▶ [TASK GOAL]: Take the line containing "Where should I click to: Decline" and every line after it to the end of the records, and copy them exactly, excluding pictures.

▶ [EXERCISE MATERIAL]:
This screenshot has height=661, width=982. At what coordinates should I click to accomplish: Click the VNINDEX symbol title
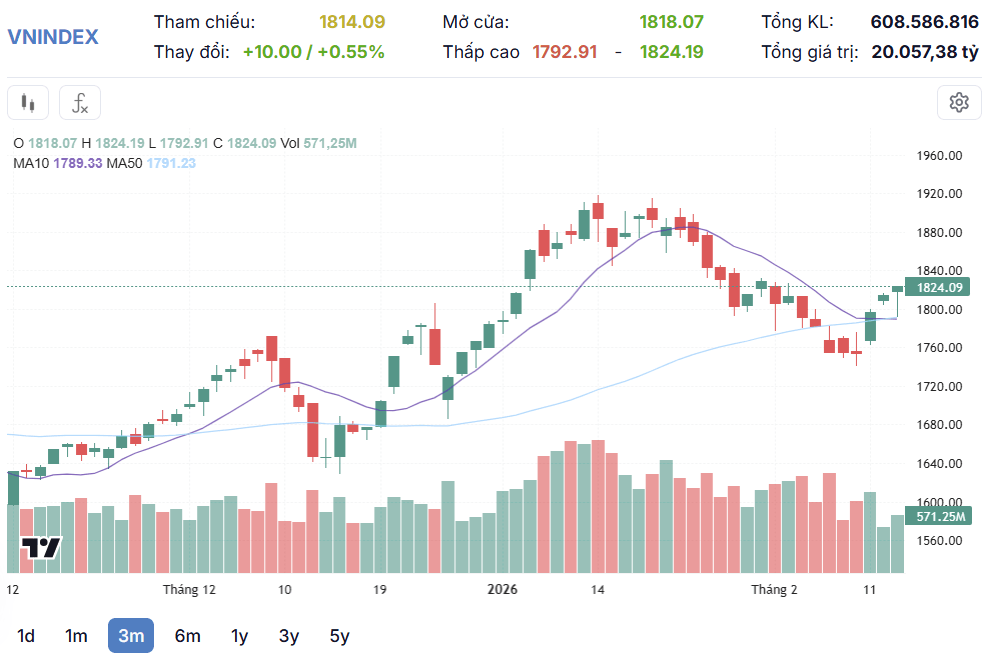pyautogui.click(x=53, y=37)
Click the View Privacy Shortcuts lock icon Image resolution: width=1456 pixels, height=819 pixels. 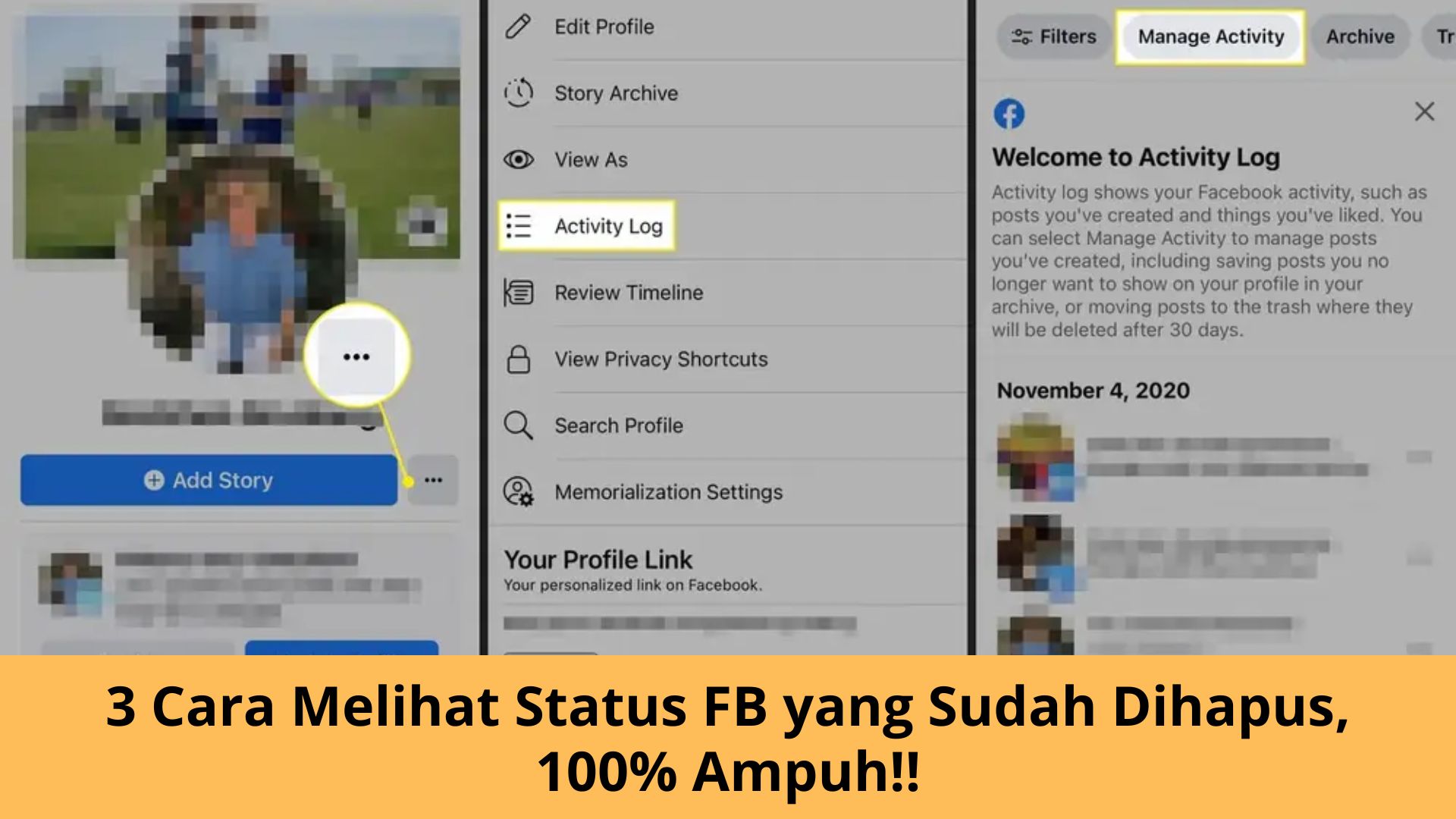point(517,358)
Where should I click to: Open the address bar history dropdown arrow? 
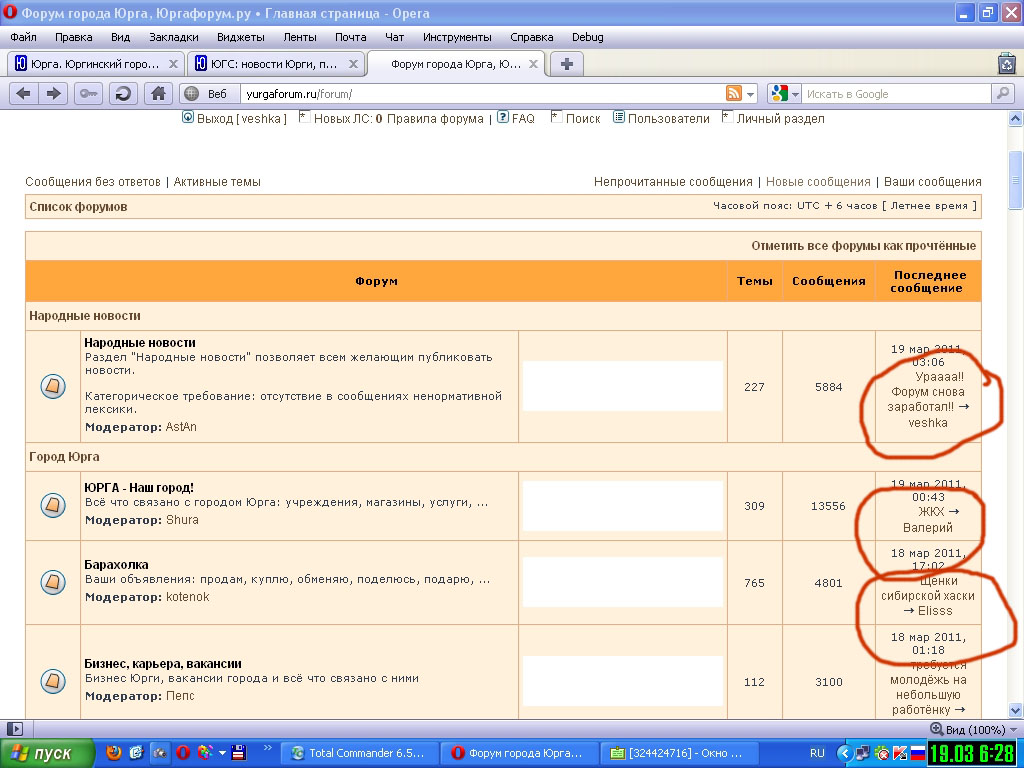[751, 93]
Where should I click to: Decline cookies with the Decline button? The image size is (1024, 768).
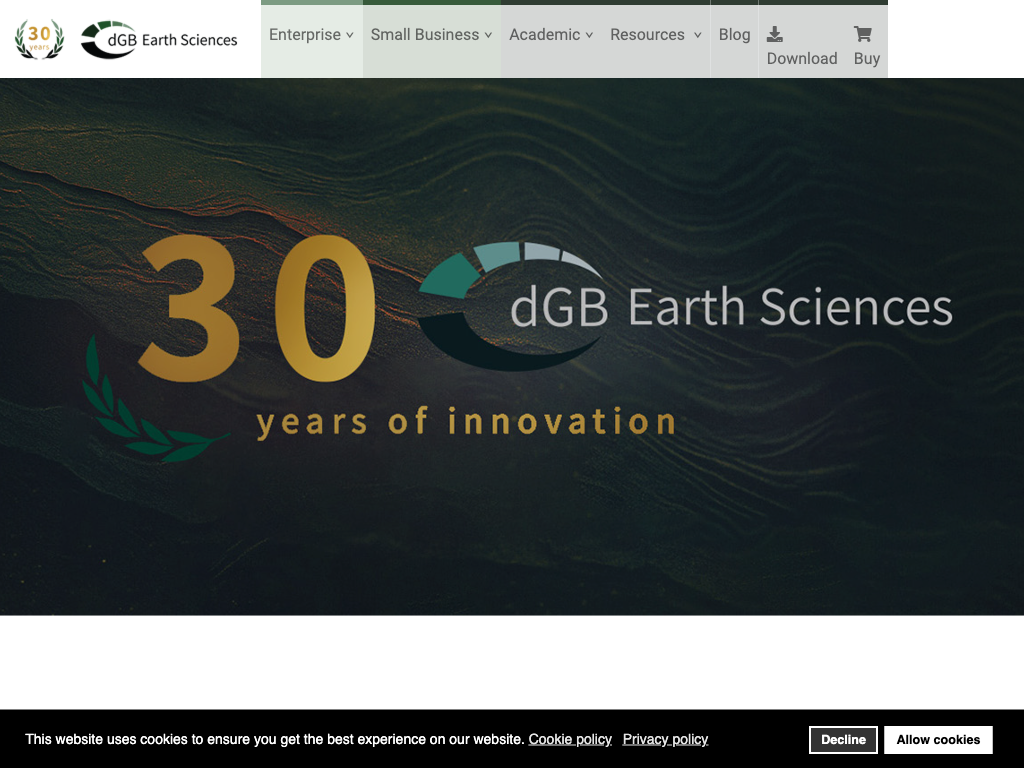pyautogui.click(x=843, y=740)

▶ [TASK SOLUTION]:
Where should I click to: Decline cookies with the Decline button? The image size is (1024, 768).
pyautogui.click(x=843, y=740)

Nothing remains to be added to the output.